**YOUR ASSIGNMENT:** All of the entries below need repeating exactly, apart from their images.

** Opening GIVEN ENTRIES block **

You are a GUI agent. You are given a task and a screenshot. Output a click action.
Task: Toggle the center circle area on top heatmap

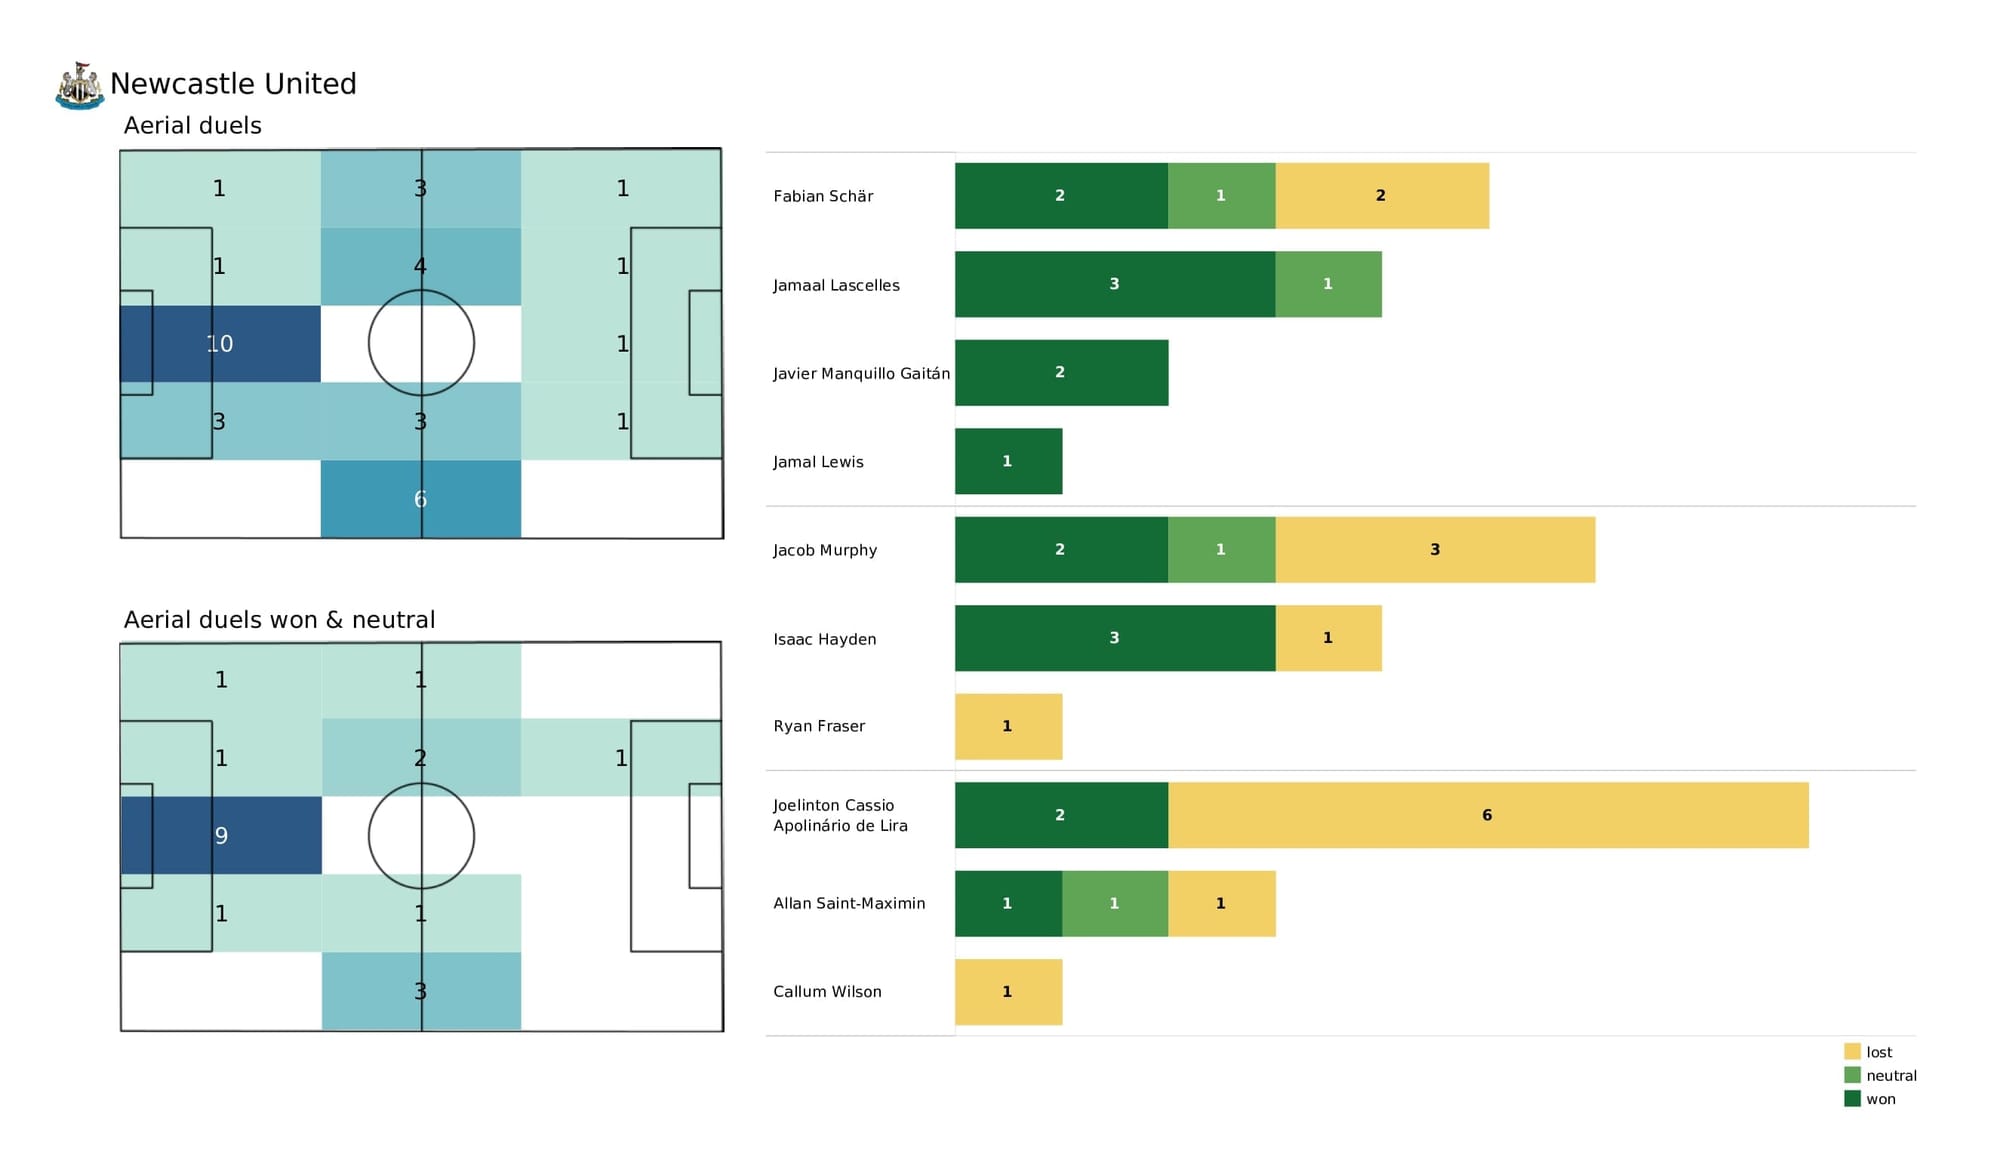pyautogui.click(x=420, y=343)
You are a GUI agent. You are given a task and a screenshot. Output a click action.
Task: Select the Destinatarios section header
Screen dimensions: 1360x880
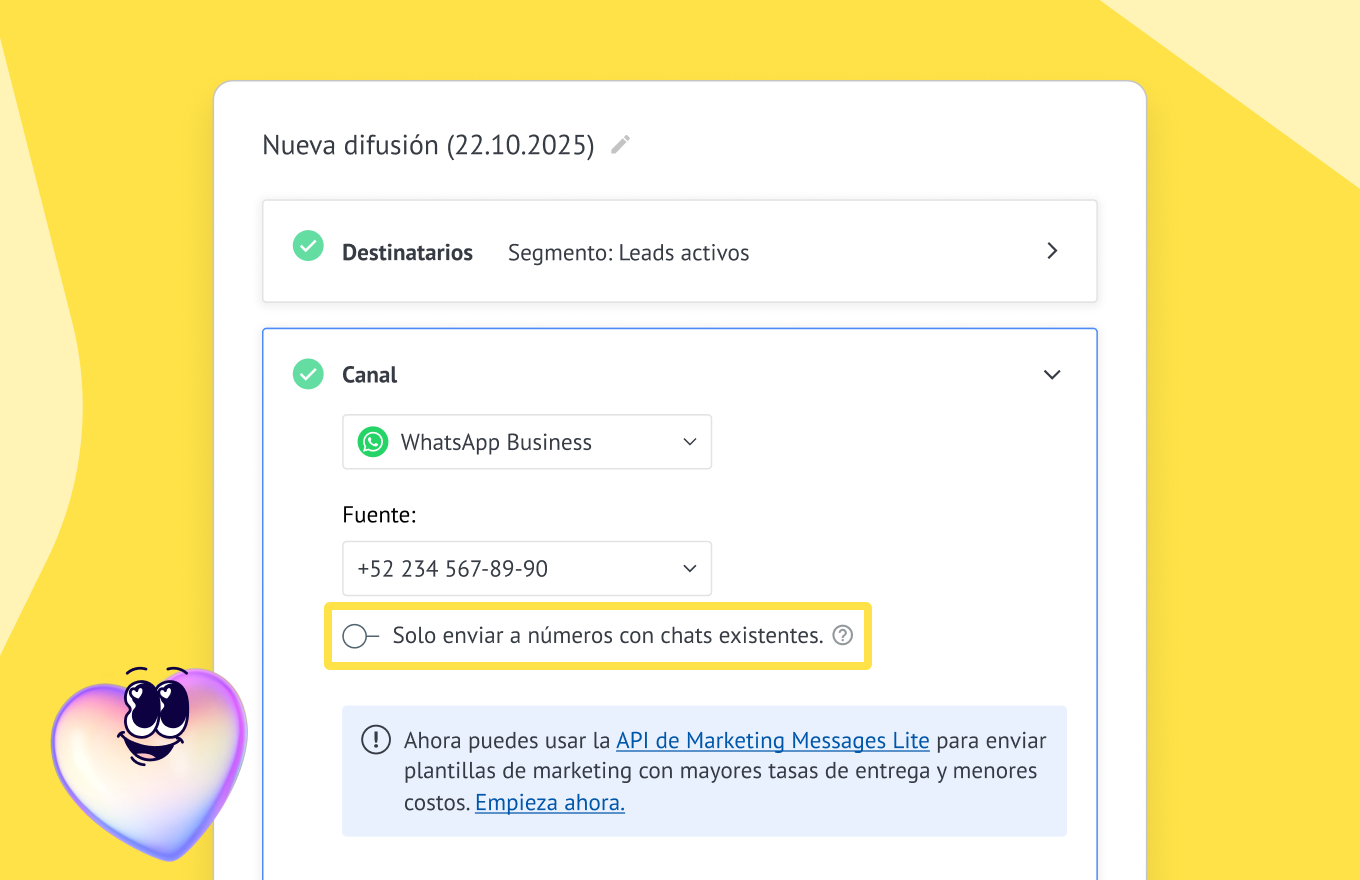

** Closing GIVEN ENTRIES block **

**ANSWER SECTION:**
You are a GUI agent. You are given a task and a screenshot. Output a click action.
Task: Toggle the center circle area on top heatmap

pyautogui.click(x=420, y=343)
You are a GUI agent. You are given a task and a screenshot. Output a click action.
Task: Select the Destinatarios section header
Screen dimensions: 1360x880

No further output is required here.